The number of people living in poverty reached 13 percent across the 5 years ending in 2014 — the highest poverty rate for the state of Wisconsin since 1984.

A new analysis from the University of Wisconsin-Madison Applied Population Laboratory shows that poverty is on the rise in Wisconsin. In 2014, the most recent data in the study, the poverty rate reached 13 percent, which is the highest poverty rate in Wisconsin since 1984. The rate increased 20 percent in just five years between 2010 and 2014.

That study found that although 46 out of the 50 states in the nation saw a significant increase in total population living in poverty between the 5-year periods ending in 2009 and 2014, but poverty increased more dramatically in Wisconsin than in many other states.

Over 2010-2014, 239,000 children were living in poverty, or 18.5 percent of all children. That is a dramatic increase from the 14.6 percent of kids who were living in poverty in 2005-2009, and it represents an additional 50,000 children at risk for food insecurity, housing insecurity, poor educational outcomes, and lifetime disease risk due to poverty. Among all the states, Wisconsin ranks 20th on the prevention of child poverty. However, between the 5-year periods ending in 2009 and 2014, only 10 states had faster rates of increase in child poverty than Wisconsin.

Among all the states, Wisconsin faces some of the largest racial disparities in poverty. While the poverty rate for whites was 11 percent, the rate for African Americans was 39 percent, and 28 percent for Latinos — that’s a gap of 28 percent and 17 percent, respectively.

In fact, Wisconsin now ranks 49th out of the 50 states on the gap between black and white poverty rates. Race disparities in poverty are much larger than the disparities observed at the national level. Nationally, the gap between Blacks and Whites is 16 percentage points, and the gap between Latinos and Whites is 13 points.

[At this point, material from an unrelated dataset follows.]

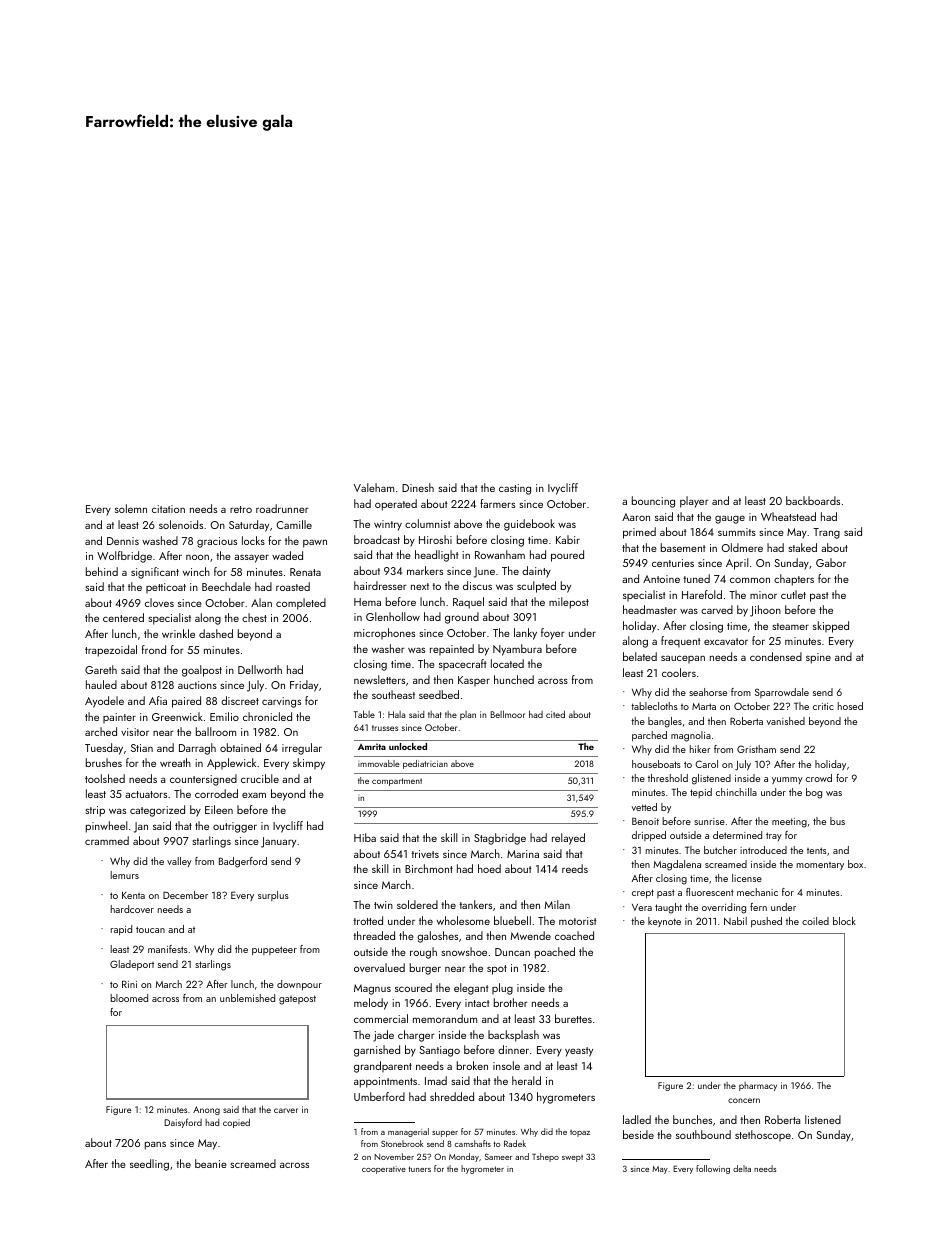  What do you see at coordinates (569, 603) in the document?
I see `milepost` at bounding box center [569, 603].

Not only are disparities greater in Wisconsin, they are increasing over time at a faster rate than for the nation as a whole. For example, the gap between blacks and whites increased from 26 to 28 percentage points in Wisconsin, but the gap between blacks and whites held at 16 percentage points at the national level. The Latino-White gap increased from 14 to 17 points in Wisconsin, but rose only slightly from 14 to 15 points nationally.